Öztrak, yandaş ATV'nin 'Kılıçdaroğlu HDP ile ne zaman görüşecek' sorusuna şöyle yanıt verdi. "Cumhurbaşkanı adayımız Kemal Kılıçdaroğlu, tüm partiler ile görüşeceği takvim çerçevesinde HDP ile de görüşecek. Gelişmiş demokrasilerde Cumhurbaşkanı ne vatandaşlar ne de meşru siyasi partiler arasında ayrım yapar. Bugüne kadar ne çektiysek ayrıştırıcı tavırlardan çektik" ATV'nin HDP'nin ittifaka katılıp katılamayacağı sorusuna ise Öztrak, "Kusura bakamayın ama herhalde siz gündemi takip etmiyorsunuz. HDP'nin kendi ittifakı var" dedi.İNCE'DEN KILIÇDAROĞLU'NA TELEFON
Öztrak'a bir yandaş kanal daha soru yöneltti.

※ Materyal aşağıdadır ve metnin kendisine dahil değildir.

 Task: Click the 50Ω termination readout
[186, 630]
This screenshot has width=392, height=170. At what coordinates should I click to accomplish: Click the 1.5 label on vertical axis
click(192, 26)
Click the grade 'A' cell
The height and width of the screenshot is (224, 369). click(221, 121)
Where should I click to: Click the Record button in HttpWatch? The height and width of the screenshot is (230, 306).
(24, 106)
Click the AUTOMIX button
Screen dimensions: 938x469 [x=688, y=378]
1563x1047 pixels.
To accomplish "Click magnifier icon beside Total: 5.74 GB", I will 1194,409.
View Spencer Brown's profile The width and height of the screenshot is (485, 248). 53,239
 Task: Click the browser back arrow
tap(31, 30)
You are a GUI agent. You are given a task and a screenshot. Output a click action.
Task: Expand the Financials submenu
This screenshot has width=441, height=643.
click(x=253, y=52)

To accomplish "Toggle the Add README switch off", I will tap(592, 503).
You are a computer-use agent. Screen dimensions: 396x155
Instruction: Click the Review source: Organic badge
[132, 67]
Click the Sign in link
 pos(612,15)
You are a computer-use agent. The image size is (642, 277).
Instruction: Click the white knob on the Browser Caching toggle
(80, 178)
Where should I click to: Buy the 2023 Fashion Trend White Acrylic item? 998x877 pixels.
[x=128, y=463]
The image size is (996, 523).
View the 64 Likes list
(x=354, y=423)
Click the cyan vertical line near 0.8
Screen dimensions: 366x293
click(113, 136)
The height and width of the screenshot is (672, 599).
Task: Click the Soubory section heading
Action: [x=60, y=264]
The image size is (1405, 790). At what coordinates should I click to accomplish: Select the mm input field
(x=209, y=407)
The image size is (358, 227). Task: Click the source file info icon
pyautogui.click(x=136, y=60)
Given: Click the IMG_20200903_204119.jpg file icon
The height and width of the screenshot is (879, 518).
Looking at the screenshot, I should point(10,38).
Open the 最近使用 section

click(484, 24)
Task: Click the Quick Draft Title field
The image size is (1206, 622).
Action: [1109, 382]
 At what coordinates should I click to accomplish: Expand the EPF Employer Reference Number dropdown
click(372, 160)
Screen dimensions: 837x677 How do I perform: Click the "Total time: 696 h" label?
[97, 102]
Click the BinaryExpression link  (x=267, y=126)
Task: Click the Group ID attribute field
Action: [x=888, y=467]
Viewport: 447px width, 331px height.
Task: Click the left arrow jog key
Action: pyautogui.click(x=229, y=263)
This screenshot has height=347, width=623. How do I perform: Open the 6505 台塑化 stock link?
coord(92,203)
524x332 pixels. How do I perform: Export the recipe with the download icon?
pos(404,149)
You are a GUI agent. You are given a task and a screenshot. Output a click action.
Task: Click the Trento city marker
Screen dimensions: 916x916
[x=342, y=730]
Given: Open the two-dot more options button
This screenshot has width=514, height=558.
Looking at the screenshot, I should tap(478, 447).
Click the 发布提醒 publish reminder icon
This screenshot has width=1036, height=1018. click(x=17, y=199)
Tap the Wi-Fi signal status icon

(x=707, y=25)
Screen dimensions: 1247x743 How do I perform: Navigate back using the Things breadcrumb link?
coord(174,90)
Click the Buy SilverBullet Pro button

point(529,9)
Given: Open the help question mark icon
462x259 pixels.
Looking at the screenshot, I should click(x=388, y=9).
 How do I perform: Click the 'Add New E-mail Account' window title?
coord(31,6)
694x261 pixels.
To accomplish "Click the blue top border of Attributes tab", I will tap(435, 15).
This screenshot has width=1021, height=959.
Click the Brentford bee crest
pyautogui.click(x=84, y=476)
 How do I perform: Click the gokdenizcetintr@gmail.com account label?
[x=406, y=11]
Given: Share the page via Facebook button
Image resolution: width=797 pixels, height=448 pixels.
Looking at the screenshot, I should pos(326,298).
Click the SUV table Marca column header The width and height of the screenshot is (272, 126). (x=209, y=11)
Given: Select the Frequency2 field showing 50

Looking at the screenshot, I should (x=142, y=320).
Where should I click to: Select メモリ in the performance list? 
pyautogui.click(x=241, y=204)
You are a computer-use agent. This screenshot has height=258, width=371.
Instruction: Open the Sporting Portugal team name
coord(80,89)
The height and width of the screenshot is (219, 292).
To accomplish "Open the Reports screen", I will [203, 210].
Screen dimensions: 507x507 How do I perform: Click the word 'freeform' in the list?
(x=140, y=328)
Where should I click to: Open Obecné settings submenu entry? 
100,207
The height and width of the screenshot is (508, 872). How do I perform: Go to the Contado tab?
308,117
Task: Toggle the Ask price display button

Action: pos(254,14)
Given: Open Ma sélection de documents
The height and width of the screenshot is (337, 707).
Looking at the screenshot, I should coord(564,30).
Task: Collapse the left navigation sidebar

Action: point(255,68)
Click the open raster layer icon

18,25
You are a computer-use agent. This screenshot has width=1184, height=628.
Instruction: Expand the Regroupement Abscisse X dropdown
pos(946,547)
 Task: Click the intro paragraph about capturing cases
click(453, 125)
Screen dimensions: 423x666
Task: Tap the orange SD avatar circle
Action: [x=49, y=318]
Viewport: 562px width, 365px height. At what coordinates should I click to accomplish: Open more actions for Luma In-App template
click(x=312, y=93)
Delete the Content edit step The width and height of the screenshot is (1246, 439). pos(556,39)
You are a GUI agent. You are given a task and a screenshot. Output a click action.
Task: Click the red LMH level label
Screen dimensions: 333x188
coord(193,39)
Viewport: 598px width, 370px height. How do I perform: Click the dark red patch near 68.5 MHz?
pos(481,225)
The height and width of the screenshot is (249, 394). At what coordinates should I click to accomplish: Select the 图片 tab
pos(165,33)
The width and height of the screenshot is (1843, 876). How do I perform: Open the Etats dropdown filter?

Kanal 7, Memleket Partisi Genel Başkanı Muharrem İnce'nin Kılıçdaroğlu'nun adaylığına destek vereceği iddialarını hatırlatarak bir temasın olup olmadığını sordu. Öztrak, şu yanıtı verdi: "Sayın İnce, Genel Başkanımız Sayın Kılıçdaroğlu'nu aradı, Cumhurbaşkanlığı adaylığı için tebrik etti"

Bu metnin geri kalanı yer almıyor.